How many scared parents have taken the time to introduce their child to the items that kept them sane in high school? How many high school libraries are even allowed to stock Theodore Sturgeon, or all of Robert Heinlein? Before we go to Net culture, we need to face local culture. How many schools enforce a respect-for-all policy, and enforce it fairly? I know that I have a budding geek, and if I can get him sane through the next thirteen years, there will be another decent adult on this planet.

From
Armadillo:

I thought I had put this behind me but I obviously haven’t. This whole past week has really torn me up inside because 15 years ago, I was one of those kids . . .
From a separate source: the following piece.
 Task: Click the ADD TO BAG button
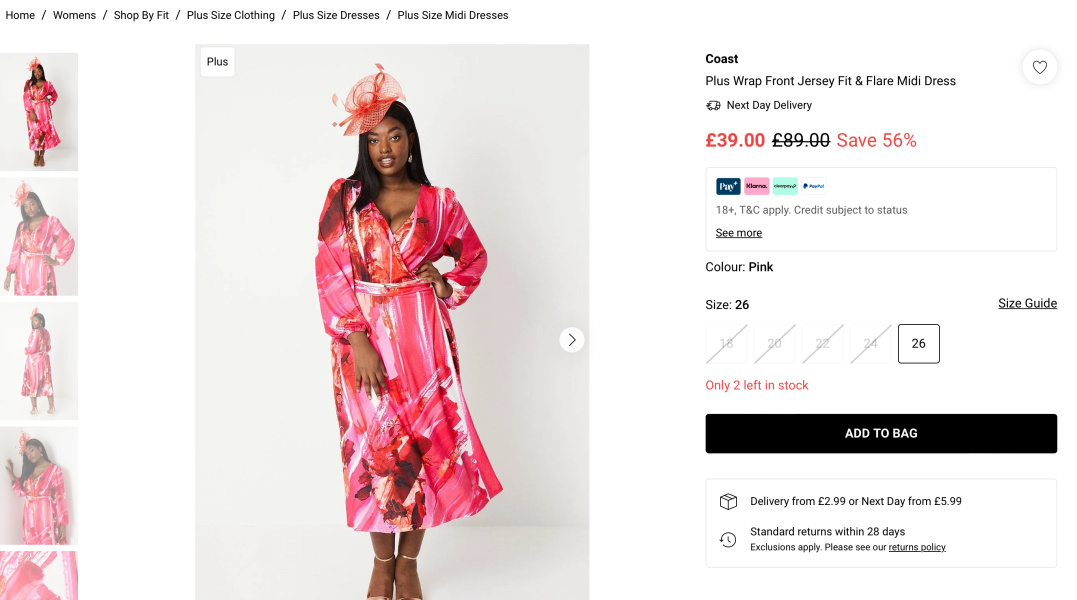point(881,434)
I feel like I’m seeing this all through the eyes of a refugee from a war, who by some circumstance is rescued, taken off to a land far from the conflict, far from the danger and death and constant fear and destruction. Years later, after having made some personal peace with the past, if not the people, they hear or see a report that their former hometown or village has been bombed and the people they knew killed and it all comes flooding back.

Why is it that we as geeks, freaks, nerds, dorks, dweebs . . . have to suffer while the clueless, bow-headed, testosterone-poisoned “normal” people are allowed to get away with murder? . . . I wonder just how many outcasts have been driven to suicide because of just one too many tauntings or practical jokes on a particular afternoon?
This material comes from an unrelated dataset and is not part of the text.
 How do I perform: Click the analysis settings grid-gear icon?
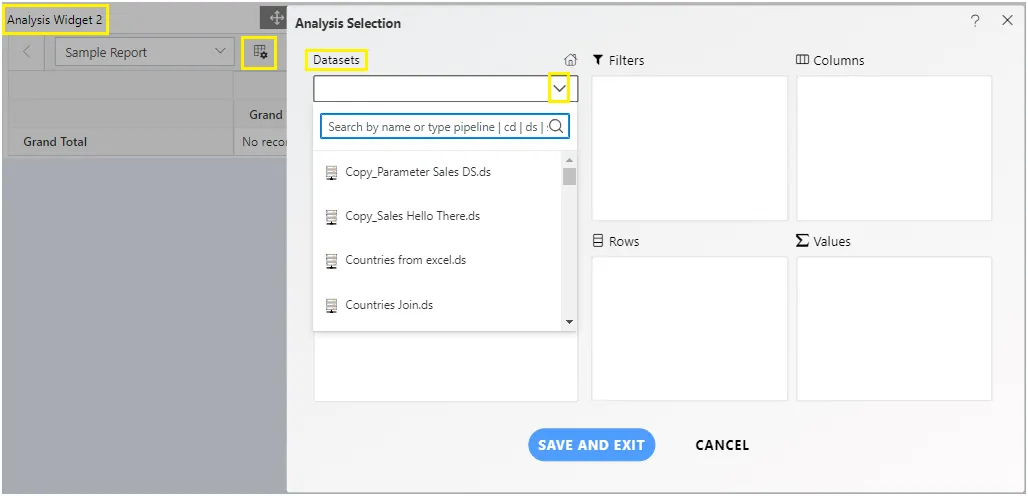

Why do we murder the spirits of our most gifted and talented young people? . . .

The e-mail was only growing, and I was lagging behind in answering it. More reporters were calling. My friend Jeff said he was going to pull my computer plug out of the wall if I didn’t bring this mission to a conclusion.
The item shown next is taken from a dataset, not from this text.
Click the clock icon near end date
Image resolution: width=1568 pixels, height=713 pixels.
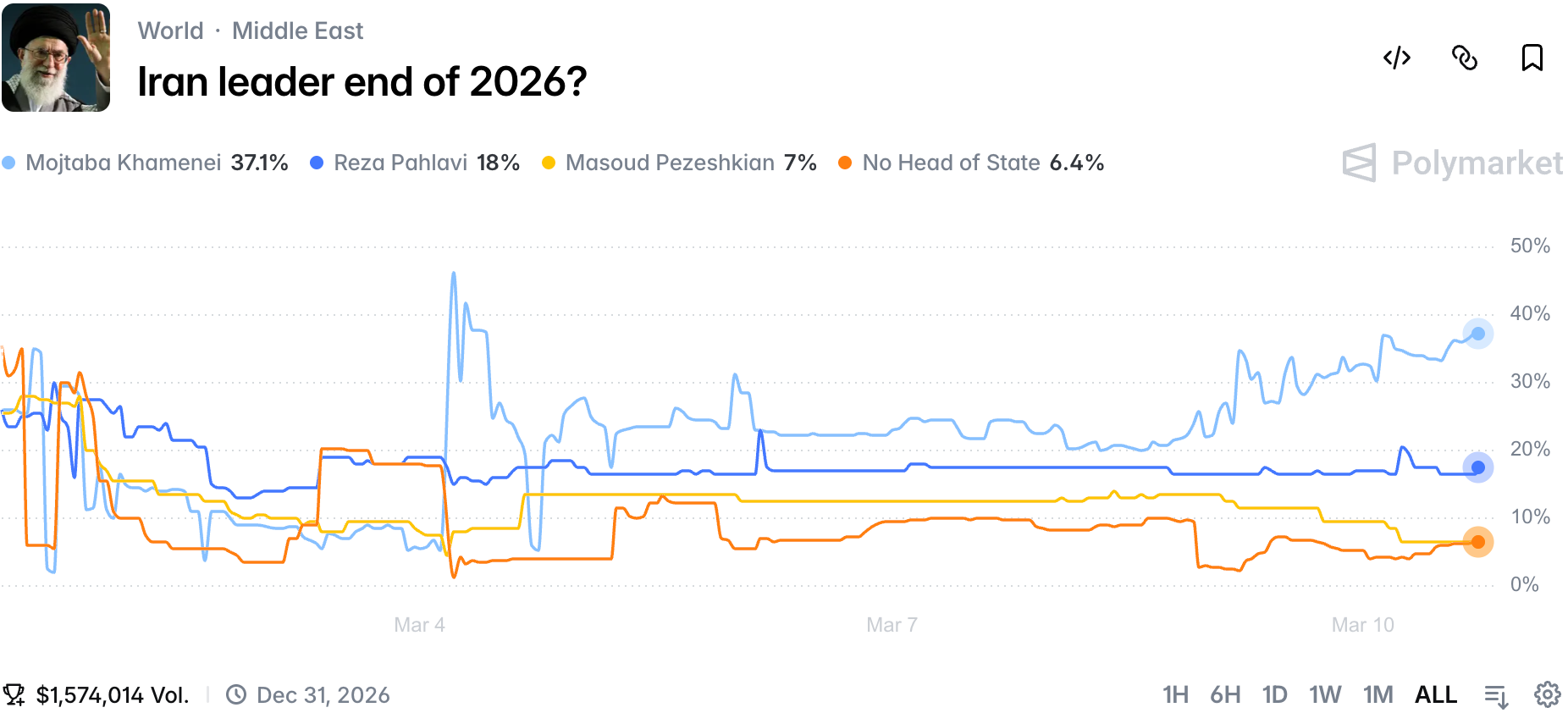point(236,695)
Jesse agreed. “You’ve got to stop now, Jon,” he said, the concern in his voice surprising. He almost never called me “Jon.” He rarely called me anything, but when he had to, “Katz” was the preferred form of address. “If you don’t stop, you’re going to become their leader instead of a writer writing about them. It will take you over. You can’t imagine how much of this is out there. Don’t take it all on. Stop now.”

When it came to pain, anger, and alienation, Jesse was a leading expert, a hundred times smarter and more experienced than most of the bozos parading across cable talk shows yammering on about the dangers of video games. Why didn’t kids like Jesse ever get to go on TV?

Yet scores of them had managed, in the past week, to reach the ears of journalists, to take their firsthand reports to the public. And I didn’t want to be a social worker, or the King of the Geeks. I e-mailed Rob at Slashdot and told him I wanted to write a final column. Relieved, he collected all the columns and posted them on Slashdot’s archives, where they remain at slashdot.org.

They have worked their way through the labyrinthine links of the Internet and the Web to schools, clubs, websites, chat rooms, and lists, and into the computers of thousands of geeks, for whom Littleton was, on many levels, an all-too-relevant and meaningful experience. It was a piece of the geek story—Jesse’s story—but only a piece. I still hear from anguished kids, but far less often; coming in a smaller stream, their stories are both more manageable and less painful.

Yet they affect me, deeply and viscerally; I suspect they always will.

THE PRICE OF BEING DIFFERENT

JOAN McDONALD
has been a teacher in a New York State suburban public high school for nearly three decades. “While deeply saddened by the tragedy in Littleton,” she wrote Tuesday, “I am appalled at the resulting backlash our students are forced to suffer.”

The last thing we need in the twentieth century, she wrote, is another witch-hunt. But that’s what we’re getting. McDonald described what hundreds of other teachers, administrators, and students have been reporting all week—an assault on speech, dress, behavior, or values that the media, politicians, and some educators deem uncomfortably different a/k/a geek, nerd, Goth, the usual labels.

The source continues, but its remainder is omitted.